A recent article on the Shared Services & Outsourcing Network on “What Drives a Best Practice Sourcing Strategy” contained an interview with Karen Mansell, the Head of Corporate Procurement and Business Process Outsourcing at AstraZeneca. While most articles of this sort don’t get my attention, as I already know what should drive a best practice sourcing strategy (just like you, as a regular reader of leading supply chain blogs), there was one paragraph that did get my attention as I was skimming through it.

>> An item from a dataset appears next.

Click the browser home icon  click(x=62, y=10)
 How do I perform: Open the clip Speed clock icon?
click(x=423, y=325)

Six questions in, the SSON asked about changes in sourcing behaviour as a result of AstraZeneca’s new outsourcing strategy, and related deployment methodologies, which puts everything on the table as an outsourcing candidate, including R&D. The response referenced AstraZeneca’s low cost country strategy and their presence in China and India. A low cost country sourcing strategy to India and China normally wouldn’t get my attention, as just about everyone is still jumping on that bandwagon whether it’s the right choice or not, but the article noted that AstraZeneca is looking at growing capability in all their emerging markets, especially from an original delivery centre point of view.

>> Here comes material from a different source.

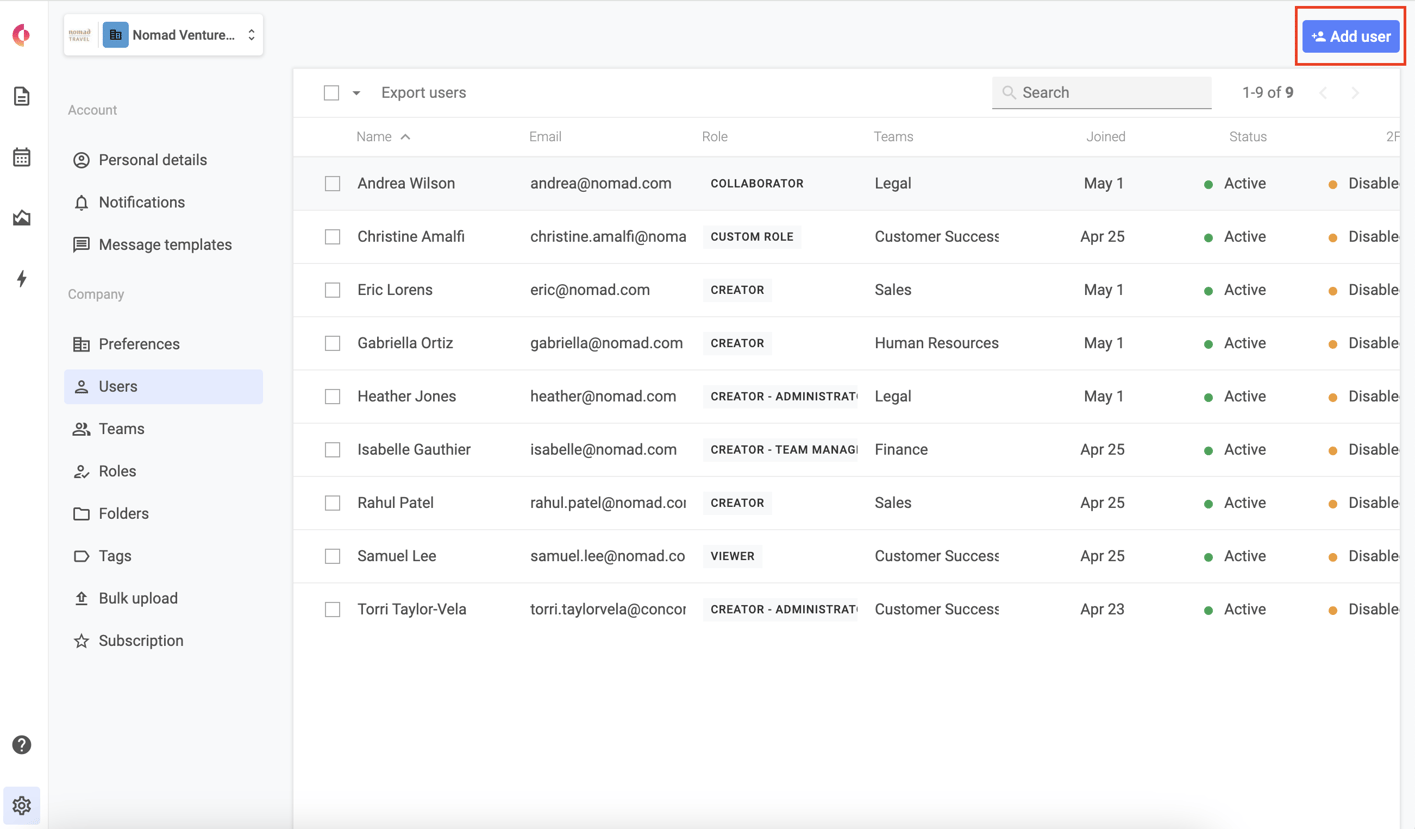The image size is (1415, 829).
Task: Open the calendar icon in left rail
Action: pyautogui.click(x=22, y=158)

As a result, AstraZeneca is re-evaluating what supplier management looks like coming out of those areas and trying to put some supplier management on the ground, alongside the preferred supplier relationship. They’re trying to get closer to the supplier base, understand what innovation and insights look like, marry them up to business requirements, and drive aggressive supplier development programs.

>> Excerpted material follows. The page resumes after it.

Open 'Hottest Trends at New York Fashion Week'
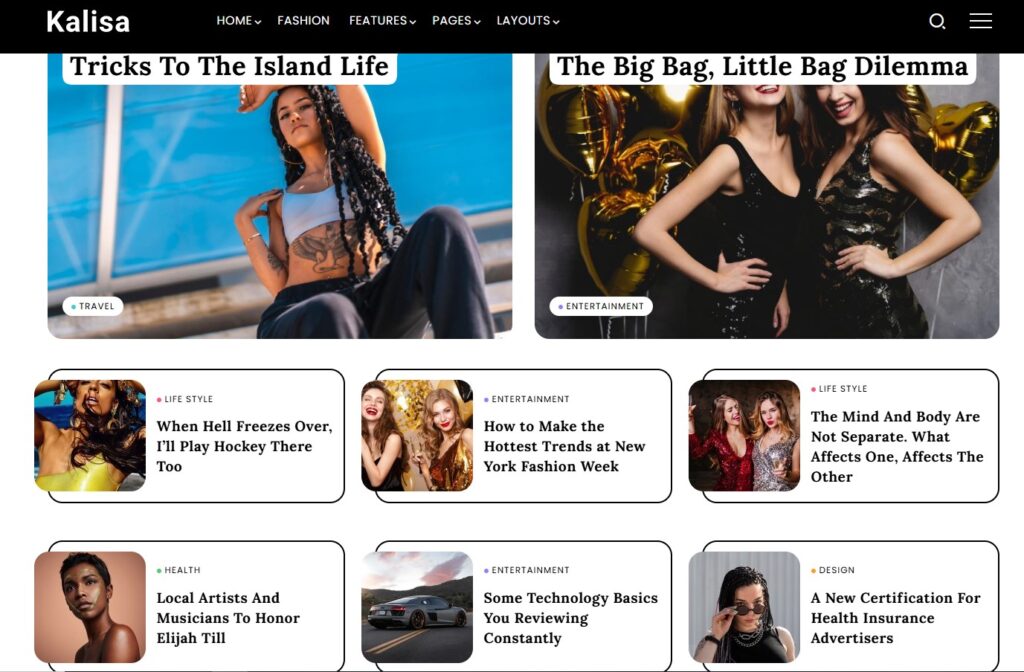The width and height of the screenshot is (1024, 672). 564,446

This is the foundation for emerging markets done right! Get on the ground, get close to your supply base and improve their capabilities so you can manufacture for, and sell into, the local market. Then it’s not just outsourcing, it’s emerging market development, and that will be much more profitable in the long run. Logistics costs are only going to run-up again and labor costs are going to keep rising as the “emerging” markets of India and China take their place as the second and third largest global economies as the century progresses.